Required action: Wherever the string "right" occurs in a line of these records, report that line.

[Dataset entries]
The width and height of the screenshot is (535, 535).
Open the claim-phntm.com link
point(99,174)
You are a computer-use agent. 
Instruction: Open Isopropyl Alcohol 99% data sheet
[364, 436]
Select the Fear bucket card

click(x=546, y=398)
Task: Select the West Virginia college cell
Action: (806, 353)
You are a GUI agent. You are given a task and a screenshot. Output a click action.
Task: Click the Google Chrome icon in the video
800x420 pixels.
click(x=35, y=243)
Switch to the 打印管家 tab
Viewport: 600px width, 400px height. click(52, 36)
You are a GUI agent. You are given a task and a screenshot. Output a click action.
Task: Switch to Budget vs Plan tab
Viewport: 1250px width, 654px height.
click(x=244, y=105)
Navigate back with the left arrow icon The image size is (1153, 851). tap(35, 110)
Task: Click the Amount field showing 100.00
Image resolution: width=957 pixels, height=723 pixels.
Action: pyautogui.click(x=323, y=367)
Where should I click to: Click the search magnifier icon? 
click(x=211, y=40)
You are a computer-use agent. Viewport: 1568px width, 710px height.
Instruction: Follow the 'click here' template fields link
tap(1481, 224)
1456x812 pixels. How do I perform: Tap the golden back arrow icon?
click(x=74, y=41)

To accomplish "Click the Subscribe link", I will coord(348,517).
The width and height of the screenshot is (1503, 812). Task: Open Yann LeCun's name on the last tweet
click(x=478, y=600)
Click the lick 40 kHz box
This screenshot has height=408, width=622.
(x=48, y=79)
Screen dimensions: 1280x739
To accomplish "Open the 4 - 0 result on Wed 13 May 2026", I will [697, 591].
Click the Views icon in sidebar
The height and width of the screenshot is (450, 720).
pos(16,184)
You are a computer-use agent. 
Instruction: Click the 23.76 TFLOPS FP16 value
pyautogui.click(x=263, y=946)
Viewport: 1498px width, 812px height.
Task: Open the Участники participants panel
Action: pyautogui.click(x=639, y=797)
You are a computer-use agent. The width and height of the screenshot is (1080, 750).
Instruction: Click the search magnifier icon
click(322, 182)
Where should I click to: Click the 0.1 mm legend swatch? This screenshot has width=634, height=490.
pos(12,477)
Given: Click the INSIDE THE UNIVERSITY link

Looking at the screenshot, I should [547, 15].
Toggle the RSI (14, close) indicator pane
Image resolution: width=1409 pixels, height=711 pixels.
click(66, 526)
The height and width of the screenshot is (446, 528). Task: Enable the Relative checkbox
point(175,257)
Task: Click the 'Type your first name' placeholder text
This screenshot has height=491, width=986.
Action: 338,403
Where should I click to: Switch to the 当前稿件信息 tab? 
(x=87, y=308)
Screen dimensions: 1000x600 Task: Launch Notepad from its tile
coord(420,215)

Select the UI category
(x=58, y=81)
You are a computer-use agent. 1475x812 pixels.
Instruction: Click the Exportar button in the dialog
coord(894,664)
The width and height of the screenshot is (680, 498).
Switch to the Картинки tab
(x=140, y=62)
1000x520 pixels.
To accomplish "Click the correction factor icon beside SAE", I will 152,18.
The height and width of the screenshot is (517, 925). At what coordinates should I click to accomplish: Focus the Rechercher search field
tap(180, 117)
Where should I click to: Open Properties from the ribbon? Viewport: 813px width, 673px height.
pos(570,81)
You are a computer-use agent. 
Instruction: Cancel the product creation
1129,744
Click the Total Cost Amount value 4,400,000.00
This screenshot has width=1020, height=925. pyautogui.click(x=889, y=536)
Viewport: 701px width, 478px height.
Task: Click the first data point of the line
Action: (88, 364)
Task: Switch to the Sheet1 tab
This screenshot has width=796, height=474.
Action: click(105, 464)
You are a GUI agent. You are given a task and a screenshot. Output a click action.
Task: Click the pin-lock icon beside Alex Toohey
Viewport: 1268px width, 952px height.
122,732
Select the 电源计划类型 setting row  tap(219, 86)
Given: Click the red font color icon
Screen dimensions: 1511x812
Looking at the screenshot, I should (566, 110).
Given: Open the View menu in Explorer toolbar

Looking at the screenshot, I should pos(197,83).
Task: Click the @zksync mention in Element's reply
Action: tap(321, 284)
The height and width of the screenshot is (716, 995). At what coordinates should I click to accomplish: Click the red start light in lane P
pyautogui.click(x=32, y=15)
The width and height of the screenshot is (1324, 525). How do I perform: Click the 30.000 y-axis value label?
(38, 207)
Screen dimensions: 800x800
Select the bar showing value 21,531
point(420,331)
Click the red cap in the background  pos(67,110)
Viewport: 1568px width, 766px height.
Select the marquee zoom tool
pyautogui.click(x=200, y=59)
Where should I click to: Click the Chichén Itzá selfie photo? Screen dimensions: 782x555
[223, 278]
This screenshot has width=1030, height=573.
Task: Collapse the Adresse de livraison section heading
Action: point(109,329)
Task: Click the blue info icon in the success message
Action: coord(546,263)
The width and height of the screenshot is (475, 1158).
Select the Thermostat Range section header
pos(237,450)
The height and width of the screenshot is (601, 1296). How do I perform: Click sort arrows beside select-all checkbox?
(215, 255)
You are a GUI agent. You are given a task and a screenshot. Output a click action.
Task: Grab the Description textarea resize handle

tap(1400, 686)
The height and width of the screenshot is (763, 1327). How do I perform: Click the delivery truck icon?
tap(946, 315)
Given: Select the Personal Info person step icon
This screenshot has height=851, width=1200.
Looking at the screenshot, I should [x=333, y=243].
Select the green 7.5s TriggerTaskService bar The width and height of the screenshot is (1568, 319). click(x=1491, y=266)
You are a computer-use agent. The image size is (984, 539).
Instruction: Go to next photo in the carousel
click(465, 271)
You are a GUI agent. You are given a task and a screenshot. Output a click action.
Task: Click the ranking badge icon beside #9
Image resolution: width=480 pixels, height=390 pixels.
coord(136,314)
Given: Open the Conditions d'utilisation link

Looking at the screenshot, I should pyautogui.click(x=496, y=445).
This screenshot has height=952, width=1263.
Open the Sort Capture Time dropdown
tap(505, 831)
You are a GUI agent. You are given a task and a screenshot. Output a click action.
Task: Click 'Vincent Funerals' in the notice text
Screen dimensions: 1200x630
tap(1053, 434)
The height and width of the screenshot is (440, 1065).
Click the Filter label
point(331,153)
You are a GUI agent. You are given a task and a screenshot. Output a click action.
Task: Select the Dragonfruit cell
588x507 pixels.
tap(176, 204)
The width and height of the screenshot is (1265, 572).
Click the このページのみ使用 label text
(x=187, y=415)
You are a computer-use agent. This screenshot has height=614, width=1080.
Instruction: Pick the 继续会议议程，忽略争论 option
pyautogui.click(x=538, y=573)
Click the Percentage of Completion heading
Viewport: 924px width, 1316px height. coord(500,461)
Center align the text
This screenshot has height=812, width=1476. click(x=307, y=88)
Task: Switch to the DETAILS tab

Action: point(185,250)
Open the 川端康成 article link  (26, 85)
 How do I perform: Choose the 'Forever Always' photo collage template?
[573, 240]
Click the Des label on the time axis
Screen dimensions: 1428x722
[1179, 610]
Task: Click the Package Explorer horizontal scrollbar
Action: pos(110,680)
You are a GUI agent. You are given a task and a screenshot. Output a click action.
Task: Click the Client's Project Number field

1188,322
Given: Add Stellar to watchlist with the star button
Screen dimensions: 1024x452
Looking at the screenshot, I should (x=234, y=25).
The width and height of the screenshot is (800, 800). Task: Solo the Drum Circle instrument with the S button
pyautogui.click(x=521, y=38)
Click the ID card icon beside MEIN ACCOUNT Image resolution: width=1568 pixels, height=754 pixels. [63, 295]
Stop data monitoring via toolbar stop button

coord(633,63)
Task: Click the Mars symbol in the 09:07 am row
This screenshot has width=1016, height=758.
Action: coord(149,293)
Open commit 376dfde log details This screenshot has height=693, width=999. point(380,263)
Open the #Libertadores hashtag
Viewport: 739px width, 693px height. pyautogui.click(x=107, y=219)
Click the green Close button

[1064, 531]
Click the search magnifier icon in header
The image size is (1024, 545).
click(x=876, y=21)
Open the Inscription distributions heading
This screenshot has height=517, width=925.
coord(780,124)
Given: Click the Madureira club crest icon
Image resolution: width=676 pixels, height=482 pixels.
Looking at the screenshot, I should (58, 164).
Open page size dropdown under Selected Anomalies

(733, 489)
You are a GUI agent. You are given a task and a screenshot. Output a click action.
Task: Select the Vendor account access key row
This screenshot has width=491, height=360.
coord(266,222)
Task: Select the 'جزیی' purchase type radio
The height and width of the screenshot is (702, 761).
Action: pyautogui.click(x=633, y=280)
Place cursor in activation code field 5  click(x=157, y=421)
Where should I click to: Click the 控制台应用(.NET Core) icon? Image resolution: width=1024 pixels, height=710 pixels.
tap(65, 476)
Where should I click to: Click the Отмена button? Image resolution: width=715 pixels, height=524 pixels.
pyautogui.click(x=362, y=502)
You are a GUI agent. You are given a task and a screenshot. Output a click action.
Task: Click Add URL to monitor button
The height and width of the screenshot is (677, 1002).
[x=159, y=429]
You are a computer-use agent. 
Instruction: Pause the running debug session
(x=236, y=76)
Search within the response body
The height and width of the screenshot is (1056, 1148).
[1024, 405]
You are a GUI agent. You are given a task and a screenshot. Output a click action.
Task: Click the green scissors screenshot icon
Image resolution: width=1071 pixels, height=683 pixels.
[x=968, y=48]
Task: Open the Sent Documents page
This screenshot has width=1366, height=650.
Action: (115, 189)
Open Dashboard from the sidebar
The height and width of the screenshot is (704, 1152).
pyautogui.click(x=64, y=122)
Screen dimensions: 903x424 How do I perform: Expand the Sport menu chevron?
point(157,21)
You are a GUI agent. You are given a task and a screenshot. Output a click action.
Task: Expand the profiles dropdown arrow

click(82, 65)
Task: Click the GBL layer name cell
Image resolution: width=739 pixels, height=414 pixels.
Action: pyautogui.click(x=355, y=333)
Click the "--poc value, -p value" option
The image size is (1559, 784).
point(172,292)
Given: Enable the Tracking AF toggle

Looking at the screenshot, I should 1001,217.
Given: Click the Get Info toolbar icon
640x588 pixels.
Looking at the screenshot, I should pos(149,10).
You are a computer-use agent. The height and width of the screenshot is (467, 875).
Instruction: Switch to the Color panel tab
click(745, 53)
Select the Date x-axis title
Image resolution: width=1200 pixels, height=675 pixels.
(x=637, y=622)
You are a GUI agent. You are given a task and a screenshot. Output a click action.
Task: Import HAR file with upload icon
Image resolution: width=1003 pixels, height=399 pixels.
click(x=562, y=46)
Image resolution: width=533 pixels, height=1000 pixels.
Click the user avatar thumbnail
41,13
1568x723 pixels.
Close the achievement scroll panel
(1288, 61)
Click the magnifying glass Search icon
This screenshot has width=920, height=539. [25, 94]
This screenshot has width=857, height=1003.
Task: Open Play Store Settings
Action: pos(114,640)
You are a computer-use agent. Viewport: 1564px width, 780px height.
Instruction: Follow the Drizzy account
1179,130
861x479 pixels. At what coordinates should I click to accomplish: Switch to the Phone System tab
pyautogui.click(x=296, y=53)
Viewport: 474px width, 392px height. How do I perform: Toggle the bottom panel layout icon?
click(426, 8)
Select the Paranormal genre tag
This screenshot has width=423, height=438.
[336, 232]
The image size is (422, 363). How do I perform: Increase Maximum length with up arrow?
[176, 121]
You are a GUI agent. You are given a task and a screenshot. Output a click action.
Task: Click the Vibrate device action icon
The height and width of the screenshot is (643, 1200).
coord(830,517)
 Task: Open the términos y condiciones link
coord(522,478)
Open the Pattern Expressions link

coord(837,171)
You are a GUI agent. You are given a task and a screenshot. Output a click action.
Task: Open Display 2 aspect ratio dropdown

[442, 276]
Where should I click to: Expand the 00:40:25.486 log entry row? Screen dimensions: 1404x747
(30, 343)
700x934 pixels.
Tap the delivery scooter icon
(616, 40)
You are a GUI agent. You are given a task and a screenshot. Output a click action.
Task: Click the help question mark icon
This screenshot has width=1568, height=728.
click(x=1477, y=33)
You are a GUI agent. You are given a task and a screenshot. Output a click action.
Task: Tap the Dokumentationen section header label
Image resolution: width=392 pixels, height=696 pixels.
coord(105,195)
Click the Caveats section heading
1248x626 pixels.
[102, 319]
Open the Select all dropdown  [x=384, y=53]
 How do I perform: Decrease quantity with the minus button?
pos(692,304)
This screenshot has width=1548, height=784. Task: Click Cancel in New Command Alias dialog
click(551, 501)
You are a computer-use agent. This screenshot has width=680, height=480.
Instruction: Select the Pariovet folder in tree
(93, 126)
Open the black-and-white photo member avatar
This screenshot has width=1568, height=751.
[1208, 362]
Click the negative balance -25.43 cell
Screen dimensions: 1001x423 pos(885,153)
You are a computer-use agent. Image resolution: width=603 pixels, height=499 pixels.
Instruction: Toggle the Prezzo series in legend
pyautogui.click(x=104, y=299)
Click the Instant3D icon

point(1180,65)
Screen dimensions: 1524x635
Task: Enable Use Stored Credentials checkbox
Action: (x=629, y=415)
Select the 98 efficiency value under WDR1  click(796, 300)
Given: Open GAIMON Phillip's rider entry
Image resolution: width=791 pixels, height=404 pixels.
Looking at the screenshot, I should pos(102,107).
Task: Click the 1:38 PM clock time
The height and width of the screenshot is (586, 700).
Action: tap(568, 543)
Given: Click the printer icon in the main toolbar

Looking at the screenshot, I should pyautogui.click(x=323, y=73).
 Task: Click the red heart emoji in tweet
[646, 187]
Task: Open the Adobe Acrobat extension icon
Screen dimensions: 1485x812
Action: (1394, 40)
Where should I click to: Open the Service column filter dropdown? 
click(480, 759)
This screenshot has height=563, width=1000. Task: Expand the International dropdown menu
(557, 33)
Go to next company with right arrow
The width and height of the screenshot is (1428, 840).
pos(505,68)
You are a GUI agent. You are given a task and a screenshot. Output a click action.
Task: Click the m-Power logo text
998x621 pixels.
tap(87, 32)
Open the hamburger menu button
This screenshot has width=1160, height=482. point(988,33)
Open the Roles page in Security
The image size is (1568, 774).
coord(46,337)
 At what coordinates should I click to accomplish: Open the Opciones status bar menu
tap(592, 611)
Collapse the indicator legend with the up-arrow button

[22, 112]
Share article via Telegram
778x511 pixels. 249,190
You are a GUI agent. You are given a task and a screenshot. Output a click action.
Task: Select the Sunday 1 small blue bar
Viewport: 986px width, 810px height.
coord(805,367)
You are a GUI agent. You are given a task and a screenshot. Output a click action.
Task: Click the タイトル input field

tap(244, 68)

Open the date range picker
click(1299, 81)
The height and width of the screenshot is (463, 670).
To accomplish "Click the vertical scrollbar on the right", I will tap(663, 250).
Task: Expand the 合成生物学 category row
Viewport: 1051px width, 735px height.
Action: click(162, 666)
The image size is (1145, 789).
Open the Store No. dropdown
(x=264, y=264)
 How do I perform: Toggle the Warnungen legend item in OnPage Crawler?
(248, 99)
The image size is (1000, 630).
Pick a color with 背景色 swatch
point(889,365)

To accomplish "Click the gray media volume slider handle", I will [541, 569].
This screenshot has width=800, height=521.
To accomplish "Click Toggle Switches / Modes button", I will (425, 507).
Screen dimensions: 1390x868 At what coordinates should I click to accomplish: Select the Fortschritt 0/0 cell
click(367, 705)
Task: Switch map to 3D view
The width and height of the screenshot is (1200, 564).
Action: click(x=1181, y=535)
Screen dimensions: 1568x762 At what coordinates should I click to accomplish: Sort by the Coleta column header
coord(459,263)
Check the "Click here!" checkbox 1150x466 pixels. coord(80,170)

Task answer:
Go to next company with right arrow
To accomplish "Click the vertical scrollbar on the right", I will tap(663, 250).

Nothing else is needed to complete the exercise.